Compared to the Nazis

Students in the new class “Writing in Dark Times” examine German literature from the 1930s.




References to Hitler and the Nazis by activists and pundits are thick in the air today. But while George Santayana said that those who do not remember the past are condemned to repeat it, what about how you remember it? Which history do you choose?

This semester, Writing in Dark Times—a first-time class taught by Professor of Germanic Languages and Literatures Simon Richter—is causing students to consider why we look back to understand our own times, and how to do it responsibly.

Taught entirely in German, the class is examining the literary marketplace in Germany from 1933 to 1945, to see how writers allied with the Nazis and those in exile, concentration camps, or hiding behaved and wrote. As part of their studies, students worked with a Penn Libraries special collection of about 1,500 Nazi-era books that were spared destruction after the war through an effort of the Office of Strategic Services (OSS, the forerunner to the CIA) and the Library of Congress. This was the first time the collection was focused on as a whole.
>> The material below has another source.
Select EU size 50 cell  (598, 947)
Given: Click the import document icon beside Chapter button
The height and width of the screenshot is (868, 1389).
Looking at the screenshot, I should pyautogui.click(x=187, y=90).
They found that Germans not only turned to history for a frame of reference; they turned the tide of literature. “The 1930s were the heyday of the historical novel in Germany,” says Richter. In 1933, 175 were published; five years later the number was almost 350. The class also found some trends in the periods of history written about: Writers who opposed the Nazi ideology largely chose Roman antiquity and the religious and political strife of the Early Modern era (roughly 1550-1750). Those more in sympathy with the movement used a mythical Nordic history and the Middle Ages, as well as the German colonization of Africa in the late 1800s and the First World War.

“The figures they chose to write about tell us a lot about how they envisioned their era and how they saw that reality playing out,” says Austin Bream, C’17, W’17. Each student chose one book to prepare for an exhibit. Bream selected Der vom Gutenberg, a biography of Hans Gutenberg by Wolfram von Hanstein. “Von Hanstein calls Gutenberg one of our greatest sons of history. It’s interesting to see the language about a figure we think today was important but not this kind of nationalistic character.”

Martin Koch, W’18, presented Ulrich Sander’s Pionere (The Pioneers), set during World War I, and was struck that Sander didn’t glorify war the way you might expect of a Nazi author at that time. “You wouldn’t expect him to paint this beautiful poetic picture of peace, talking about average soldiers’ experiences as opposed to these war heroes.”

Both Sander and von Hanstein went through periods of supporting and then criticizing the Nazi party. “I think what a lot of authors we looked at—especially some that agreed with some of what the Nazis were saying—thought, well, here’s a great opportunity to get my books out,” says Bream.

Koch was surprised by the amount of self-censorship that went on. “We talk about banning books, but it actually seemed to have happened somewhat organically at first,” he says. “There was this unspoken notion of “Well I’m not going to write this because it’s going to be bad news for me.”

“The tentacles reached further into society than just censorship,” says Bream.  “Ultimately the genres that people wrote in changed. The publishers people used changed, the financial struggles of publishers, the way you wrote a book.”

The books that the class chose were displayed in the library on March 16, as part of the Department of Germanic Languages and Literatures’ series Inglorious Comparisons, which has been designed to look at the merits of comparisons of the U.S. today to the rise of European fascism.




Ultimately the class is studying how these historical comparisons helped people to formulate their views and ideas about how to interact with the new government. Bream says, “Ultimately what’s happening in U.S. is definitely new, whether it’s good or bad, and having a model for how to interact with that newness is important.”

“And historical context is crucial,” adds Koch. “One of our readings compared the first press conference with Goebbels and the first press conference with Sean Spicer. They seem pretty close, but if you look at the broader picture, perhaps that comparison doesn’t really do much for us, or at least deserves to be qualified in some way.”